Chocolate (2005) (USA/Canada)

⭐️⭐️⭐️


Mick Garris works from a Mick Garris script and has me worrying that this can only be about as good as you could expect from anything Mick Garris has done. It’s the fifth episode of the series he birthed and it stars Henry Thomas as a divorced, depressed and dieting Chicago food lab employee, working on artificial flavor development. After waking up with the taste of a very particular chocolate in his mouth, he realizes he has inexplicably become psychically connected to a beautiful stranger. This allows him to see what she sees, hear what she hears and feel what she feels. He manages to fall in love with the stranger but is shaken when violent images begin to creep into the psychic scenes he’s been receiving. Once the transmissions come to a sudden halt, he decides to track down the woman but there’s a reason for those violent flashes and it’s going to bite our well-meaning (naive) boy in his white pasty ass. Matt Frewer brings his usual solid work as our protagonist’s lovable lab partner and Henry Thomas could play likable/kinda-creepy sad sack in his sleep. If you had told me Mick Garris would be the “master” behind my favorite outing up to this point, I would have called you a fucking liar and laughed in your lovely face. Somehow, he gives the story plenty of breathing room and as much as it feels like a throwaway episode of Tales From the Crypt in its predictably, the top notch cast pulls it above the mundane and makes for one solid time with the right notes of dark humor. Hats off to ya, Mr. Garris.
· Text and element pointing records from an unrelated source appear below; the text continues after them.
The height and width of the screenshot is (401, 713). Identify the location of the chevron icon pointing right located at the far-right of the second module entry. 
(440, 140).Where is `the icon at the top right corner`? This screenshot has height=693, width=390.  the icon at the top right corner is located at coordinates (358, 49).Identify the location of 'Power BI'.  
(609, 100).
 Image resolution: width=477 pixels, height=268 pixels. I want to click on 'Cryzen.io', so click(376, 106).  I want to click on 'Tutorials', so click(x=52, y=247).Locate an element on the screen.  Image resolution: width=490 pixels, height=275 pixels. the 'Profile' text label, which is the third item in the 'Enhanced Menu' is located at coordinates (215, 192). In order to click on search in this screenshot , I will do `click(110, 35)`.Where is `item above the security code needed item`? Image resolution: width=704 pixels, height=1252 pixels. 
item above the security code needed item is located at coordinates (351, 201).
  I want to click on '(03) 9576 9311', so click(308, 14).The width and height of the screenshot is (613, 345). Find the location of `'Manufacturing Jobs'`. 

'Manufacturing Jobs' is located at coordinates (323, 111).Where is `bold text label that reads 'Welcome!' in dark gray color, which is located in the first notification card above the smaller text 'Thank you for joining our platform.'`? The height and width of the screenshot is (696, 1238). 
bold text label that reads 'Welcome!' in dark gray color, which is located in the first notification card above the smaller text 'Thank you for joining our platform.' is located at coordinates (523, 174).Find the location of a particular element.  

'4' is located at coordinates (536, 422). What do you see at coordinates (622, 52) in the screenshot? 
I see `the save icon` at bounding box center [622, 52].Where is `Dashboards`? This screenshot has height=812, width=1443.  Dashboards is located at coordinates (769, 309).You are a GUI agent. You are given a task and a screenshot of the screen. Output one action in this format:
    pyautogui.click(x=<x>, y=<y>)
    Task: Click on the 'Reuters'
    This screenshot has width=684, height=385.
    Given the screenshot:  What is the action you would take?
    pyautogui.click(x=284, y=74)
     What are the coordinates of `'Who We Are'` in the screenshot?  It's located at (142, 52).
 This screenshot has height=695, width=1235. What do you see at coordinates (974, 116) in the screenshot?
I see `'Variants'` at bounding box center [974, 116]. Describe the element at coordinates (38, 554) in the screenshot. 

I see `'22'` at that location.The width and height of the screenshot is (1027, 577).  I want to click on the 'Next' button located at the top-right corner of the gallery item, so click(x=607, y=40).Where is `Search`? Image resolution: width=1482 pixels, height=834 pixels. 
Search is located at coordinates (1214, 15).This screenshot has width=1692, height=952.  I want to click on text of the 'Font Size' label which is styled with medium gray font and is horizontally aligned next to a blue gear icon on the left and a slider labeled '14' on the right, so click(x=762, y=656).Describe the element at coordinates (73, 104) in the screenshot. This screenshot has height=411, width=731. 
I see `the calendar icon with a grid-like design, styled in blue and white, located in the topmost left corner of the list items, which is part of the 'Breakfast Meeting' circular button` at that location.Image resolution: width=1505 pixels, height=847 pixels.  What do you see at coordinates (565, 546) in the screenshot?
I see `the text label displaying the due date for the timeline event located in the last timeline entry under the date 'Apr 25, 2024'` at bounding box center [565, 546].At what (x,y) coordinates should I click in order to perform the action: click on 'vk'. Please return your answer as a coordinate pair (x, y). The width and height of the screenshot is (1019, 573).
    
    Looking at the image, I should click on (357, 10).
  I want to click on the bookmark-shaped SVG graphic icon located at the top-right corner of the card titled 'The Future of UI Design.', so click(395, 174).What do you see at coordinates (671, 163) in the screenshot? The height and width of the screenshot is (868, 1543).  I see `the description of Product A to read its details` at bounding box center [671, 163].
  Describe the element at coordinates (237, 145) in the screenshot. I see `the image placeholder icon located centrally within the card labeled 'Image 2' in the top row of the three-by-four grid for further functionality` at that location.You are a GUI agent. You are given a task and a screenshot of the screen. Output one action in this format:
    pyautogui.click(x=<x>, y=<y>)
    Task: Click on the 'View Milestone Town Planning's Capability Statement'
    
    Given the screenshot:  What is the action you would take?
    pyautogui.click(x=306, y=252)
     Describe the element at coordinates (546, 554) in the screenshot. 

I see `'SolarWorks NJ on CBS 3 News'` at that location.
Jenifer (2005) (USA/Canada)

⭐️⭐️1/2


Argento is up to bat in the fourth episode from the Masters of Horror series working from a short story by Bruce Jones which appeared in Creepy. Actor Steven Weber tackled the teleplay and stars as detective Frank Spivey. Parked for lunch with his partner, he’s put in the position to save the life of a hot-bodied but severely disfigured woman from the clutches of a seemingly psychopathic homeless man with a cleaver Sympathizing with the woman, Jenifer, he rescues her from the insane asylum where she’s been placed and brings her home. His wife ain’t all that happy about it (rightfully so) and his teenage son is his usual level of indifferent. Frank seems like a putz anyways. Frank’s lustful attraction to her has him slipping into obsession while Jenifer shows she has some disturbing urges. I mean, he watches on as his family leaves following Jenifer’s eating of the family cat. Everything goes to shit soon after when a neighborhood child gets eaten and Frank attempts to plot Jenifer’s kidnapping with the help of a shady carnival owner. The scheme doesn’t work and Frank’s sanity slips further into troublesome waters. Because he’s a dope with a deteriorating common sense, he journeys out to an isolated cabin with the dangerous woman to keep the public safe. Nudity and violence abound as Argento injects some sleazy life into the series with his outing about the ultimate dangers of being a scumbag and falling for the “butter face” from Hell. It’s dumb as fuck and handled with a somber seriousness that makes it feel more clueless than it actually is. The best this series has to offer so far but just barely and that’s not really saying much.